• [PROMPT]
In the listing below, locate the line containing "Click the @cursor_ai handle" and the line containing "Given: Choose Open". Output both of them and every line between, exactly as written, and nothing more.

'''

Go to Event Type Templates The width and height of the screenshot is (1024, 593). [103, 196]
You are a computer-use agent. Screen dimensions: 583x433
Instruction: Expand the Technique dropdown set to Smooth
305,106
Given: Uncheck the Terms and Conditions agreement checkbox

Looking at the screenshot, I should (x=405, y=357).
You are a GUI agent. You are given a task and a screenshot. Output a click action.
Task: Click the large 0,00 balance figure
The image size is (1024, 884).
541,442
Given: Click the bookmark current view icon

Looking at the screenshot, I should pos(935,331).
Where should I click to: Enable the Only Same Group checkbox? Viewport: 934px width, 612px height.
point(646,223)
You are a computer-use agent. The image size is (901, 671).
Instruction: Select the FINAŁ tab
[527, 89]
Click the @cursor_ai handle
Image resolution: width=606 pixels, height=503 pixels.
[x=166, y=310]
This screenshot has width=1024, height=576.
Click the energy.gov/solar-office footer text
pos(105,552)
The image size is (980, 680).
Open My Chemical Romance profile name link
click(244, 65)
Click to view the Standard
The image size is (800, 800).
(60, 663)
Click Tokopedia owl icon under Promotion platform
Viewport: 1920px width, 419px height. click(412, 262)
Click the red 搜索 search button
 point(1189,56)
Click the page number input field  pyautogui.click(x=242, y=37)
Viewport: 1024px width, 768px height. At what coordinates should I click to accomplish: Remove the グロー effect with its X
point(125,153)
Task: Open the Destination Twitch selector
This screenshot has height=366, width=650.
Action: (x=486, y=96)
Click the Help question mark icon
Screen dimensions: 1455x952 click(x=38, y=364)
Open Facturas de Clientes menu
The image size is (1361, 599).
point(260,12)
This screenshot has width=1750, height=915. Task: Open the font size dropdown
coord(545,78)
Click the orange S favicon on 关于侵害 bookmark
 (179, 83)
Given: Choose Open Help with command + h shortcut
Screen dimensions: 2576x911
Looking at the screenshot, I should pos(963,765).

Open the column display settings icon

'''

• [RESULT OF THE EXERCISE]
Click the @cursor_ai handle
Image resolution: width=606 pixels, height=503 pixels.
[x=166, y=310]
This screenshot has width=1024, height=576.
Click the energy.gov/solar-office footer text
pos(105,552)
The image size is (980, 680).
Open My Chemical Romance profile name link
click(244, 65)
Click to view the Standard
The image size is (800, 800).
(60, 663)
Click Tokopedia owl icon under Promotion platform
Viewport: 1920px width, 419px height. click(412, 262)
Click the red 搜索 search button
 point(1189,56)
Click the page number input field  pyautogui.click(x=242, y=37)
Viewport: 1024px width, 768px height. At what coordinates should I click to accomplish: Remove the グロー effect with its X
point(125,153)
Task: Open the Destination Twitch selector
This screenshot has height=366, width=650.
Action: (x=486, y=96)
Click the Help question mark icon
Screen dimensions: 1455x952 click(x=38, y=364)
Open Facturas de Clientes menu
The image size is (1361, 599).
point(260,12)
This screenshot has width=1750, height=915. Task: Open the font size dropdown
coord(545,78)
Click the orange S favicon on 关于侵害 bookmark
 (179, 83)
Given: Choose Open Help with command + h shortcut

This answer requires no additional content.